#### [Task description]
From the first line to the last, give the listing again exactly.

#### [Raw data]
[Start of Attachment]
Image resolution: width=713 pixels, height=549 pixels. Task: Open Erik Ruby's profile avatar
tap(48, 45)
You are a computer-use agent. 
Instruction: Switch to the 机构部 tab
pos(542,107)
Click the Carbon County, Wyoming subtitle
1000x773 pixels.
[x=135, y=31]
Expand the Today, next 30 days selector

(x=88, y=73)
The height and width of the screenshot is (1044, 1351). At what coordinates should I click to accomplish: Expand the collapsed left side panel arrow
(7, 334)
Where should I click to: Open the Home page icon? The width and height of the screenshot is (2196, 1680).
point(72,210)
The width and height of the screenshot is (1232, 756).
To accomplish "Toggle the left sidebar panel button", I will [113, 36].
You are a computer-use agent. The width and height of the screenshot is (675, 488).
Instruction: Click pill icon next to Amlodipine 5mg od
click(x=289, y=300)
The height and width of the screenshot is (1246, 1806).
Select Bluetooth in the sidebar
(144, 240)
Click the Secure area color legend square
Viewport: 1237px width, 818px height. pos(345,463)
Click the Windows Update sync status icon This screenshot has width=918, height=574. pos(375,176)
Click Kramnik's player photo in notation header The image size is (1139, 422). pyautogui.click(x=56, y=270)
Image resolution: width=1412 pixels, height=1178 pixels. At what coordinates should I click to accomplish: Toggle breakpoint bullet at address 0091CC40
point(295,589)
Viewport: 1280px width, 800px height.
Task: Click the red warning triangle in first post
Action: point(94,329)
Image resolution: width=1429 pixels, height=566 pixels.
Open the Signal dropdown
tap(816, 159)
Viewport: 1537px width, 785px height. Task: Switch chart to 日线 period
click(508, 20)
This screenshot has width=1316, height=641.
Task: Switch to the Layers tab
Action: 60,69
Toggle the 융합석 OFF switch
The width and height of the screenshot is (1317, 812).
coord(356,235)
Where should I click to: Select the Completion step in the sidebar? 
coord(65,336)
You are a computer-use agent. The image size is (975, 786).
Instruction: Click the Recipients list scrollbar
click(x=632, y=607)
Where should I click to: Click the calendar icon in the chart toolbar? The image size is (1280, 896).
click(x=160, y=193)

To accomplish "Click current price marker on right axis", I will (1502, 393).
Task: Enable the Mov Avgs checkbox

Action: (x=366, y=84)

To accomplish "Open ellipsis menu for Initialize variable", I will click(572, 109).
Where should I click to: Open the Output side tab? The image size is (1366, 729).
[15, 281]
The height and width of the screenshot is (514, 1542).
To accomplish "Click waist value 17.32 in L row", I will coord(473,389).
[End of Attachment]
#### [Result]
Image resolution: width=713 pixels, height=549 pixels. Task: Open Erik Ruby's profile avatar
tap(48, 45)
You are a computer-use agent. 
Instruction: Switch to the 机构部 tab
pos(542,107)
Click the Carbon County, Wyoming subtitle
1000x773 pixels.
[x=135, y=31]
Expand the Today, next 30 days selector

(x=88, y=73)
The height and width of the screenshot is (1044, 1351). At what coordinates should I click to accomplish: Expand the collapsed left side panel arrow
(7, 334)
Where should I click to: Open the Home page icon? The width and height of the screenshot is (2196, 1680).
point(72,210)
The width and height of the screenshot is (1232, 756).
To accomplish "Toggle the left sidebar panel button", I will [113, 36].
You are a computer-use agent. The width and height of the screenshot is (675, 488).
Instruction: Click pill icon next to Amlodipine 5mg od
click(x=289, y=300)
The height and width of the screenshot is (1246, 1806).
Select Bluetooth in the sidebar
(144, 240)
Click the Secure area color legend square
Viewport: 1237px width, 818px height. pos(345,463)
Click the Windows Update sync status icon This screenshot has width=918, height=574. pos(375,176)
Click Kramnik's player photo in notation header The image size is (1139, 422). pyautogui.click(x=56, y=270)
Image resolution: width=1412 pixels, height=1178 pixels. At what coordinates should I click to accomplish: Toggle breakpoint bullet at address 0091CC40
point(295,589)
Viewport: 1280px width, 800px height.
Task: Click the red warning triangle in first post
Action: point(94,329)
Image resolution: width=1429 pixels, height=566 pixels.
Open the Signal dropdown
tap(816, 159)
Viewport: 1537px width, 785px height. Task: Switch chart to 日线 period
click(508, 20)
This screenshot has width=1316, height=641.
Task: Switch to the Layers tab
Action: 60,69
Toggle the 융합석 OFF switch
The width and height of the screenshot is (1317, 812).
coord(356,235)
Where should I click to: Select the Completion step in the sidebar? 
coord(65,336)
You are a computer-use agent. The image size is (975, 786).
Instruction: Click the Recipients list scrollbar
click(x=632, y=607)
Where should I click to: Click the calendar icon in the chart toolbar? The image size is (1280, 896).
click(x=160, y=193)

To accomplish "Click current price marker on right axis", I will (1502, 393).
Task: Enable the Mov Avgs checkbox

Action: (x=366, y=84)

To accomplish "Open ellipsis menu for Initialize variable", I will click(572, 109).
Where should I click to: Open the Output side tab? The image size is (1366, 729).
[15, 281]
The height and width of the screenshot is (514, 1542).
To accomplish "Click waist value 17.32 in L row", I will coord(473,389).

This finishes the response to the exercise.